___ EXERCISE MATERIALS

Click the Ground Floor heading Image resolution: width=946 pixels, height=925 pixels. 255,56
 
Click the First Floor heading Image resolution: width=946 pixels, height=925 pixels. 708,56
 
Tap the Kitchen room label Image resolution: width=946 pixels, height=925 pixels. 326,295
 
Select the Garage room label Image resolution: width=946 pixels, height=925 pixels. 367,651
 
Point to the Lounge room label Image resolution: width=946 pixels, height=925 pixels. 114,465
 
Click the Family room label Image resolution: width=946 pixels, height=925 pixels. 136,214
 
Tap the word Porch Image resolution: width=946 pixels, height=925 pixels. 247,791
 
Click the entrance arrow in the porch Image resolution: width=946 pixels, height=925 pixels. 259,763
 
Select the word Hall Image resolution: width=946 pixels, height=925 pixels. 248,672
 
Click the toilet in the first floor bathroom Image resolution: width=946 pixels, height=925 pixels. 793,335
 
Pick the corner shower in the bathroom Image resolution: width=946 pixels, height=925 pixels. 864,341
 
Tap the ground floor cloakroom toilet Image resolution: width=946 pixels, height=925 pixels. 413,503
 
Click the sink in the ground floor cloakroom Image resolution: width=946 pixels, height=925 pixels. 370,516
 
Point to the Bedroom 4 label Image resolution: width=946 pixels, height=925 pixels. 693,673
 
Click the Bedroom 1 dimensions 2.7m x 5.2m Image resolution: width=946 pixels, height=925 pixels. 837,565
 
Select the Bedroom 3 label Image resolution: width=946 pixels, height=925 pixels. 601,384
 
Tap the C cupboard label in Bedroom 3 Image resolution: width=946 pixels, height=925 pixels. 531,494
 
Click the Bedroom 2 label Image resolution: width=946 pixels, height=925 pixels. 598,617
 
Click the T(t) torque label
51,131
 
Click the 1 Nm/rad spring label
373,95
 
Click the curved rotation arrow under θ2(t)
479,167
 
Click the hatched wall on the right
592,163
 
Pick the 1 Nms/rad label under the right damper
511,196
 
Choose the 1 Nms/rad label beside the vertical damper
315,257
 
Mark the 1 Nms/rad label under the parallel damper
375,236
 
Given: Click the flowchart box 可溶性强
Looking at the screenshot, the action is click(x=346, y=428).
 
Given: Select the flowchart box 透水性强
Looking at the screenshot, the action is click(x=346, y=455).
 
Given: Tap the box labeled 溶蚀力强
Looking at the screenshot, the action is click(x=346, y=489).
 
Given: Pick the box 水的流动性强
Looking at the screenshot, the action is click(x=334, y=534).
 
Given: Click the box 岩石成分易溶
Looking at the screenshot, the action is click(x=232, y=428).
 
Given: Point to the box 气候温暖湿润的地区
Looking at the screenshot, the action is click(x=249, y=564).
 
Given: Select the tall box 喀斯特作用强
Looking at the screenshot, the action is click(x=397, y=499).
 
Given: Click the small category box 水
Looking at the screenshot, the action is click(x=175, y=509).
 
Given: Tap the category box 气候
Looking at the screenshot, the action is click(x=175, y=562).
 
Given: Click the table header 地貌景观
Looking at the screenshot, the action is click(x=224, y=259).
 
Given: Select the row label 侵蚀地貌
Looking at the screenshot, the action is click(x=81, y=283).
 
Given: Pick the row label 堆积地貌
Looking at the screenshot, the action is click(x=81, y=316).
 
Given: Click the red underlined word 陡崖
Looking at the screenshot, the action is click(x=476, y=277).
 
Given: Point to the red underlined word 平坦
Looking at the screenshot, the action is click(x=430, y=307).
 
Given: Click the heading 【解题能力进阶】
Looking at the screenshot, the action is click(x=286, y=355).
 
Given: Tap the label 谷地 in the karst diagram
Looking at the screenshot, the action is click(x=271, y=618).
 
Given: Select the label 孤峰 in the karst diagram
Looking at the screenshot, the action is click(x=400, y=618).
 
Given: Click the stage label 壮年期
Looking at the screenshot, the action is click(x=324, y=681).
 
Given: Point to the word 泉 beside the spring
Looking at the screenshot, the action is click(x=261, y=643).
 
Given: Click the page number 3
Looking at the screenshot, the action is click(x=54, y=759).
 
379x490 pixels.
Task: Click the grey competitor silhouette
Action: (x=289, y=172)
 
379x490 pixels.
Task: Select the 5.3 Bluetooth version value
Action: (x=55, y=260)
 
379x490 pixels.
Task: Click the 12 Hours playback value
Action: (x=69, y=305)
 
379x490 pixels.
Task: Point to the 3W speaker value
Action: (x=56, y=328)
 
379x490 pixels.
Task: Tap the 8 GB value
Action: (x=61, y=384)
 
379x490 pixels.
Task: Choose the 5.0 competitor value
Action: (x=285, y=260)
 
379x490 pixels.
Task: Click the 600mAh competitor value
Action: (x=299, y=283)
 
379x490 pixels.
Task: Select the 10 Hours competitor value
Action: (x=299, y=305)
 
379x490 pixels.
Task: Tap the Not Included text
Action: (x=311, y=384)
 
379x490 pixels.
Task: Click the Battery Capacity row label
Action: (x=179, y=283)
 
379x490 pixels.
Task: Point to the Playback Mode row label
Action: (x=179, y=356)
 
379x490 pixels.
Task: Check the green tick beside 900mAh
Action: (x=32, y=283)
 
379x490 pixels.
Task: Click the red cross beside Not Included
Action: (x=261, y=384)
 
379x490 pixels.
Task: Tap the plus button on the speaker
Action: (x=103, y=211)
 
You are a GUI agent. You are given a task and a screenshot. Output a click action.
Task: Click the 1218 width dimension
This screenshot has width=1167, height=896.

______

STATED TASK
How many rows above contain the word "bathroom"? Reply with the number alone.

THE RESPONSE
2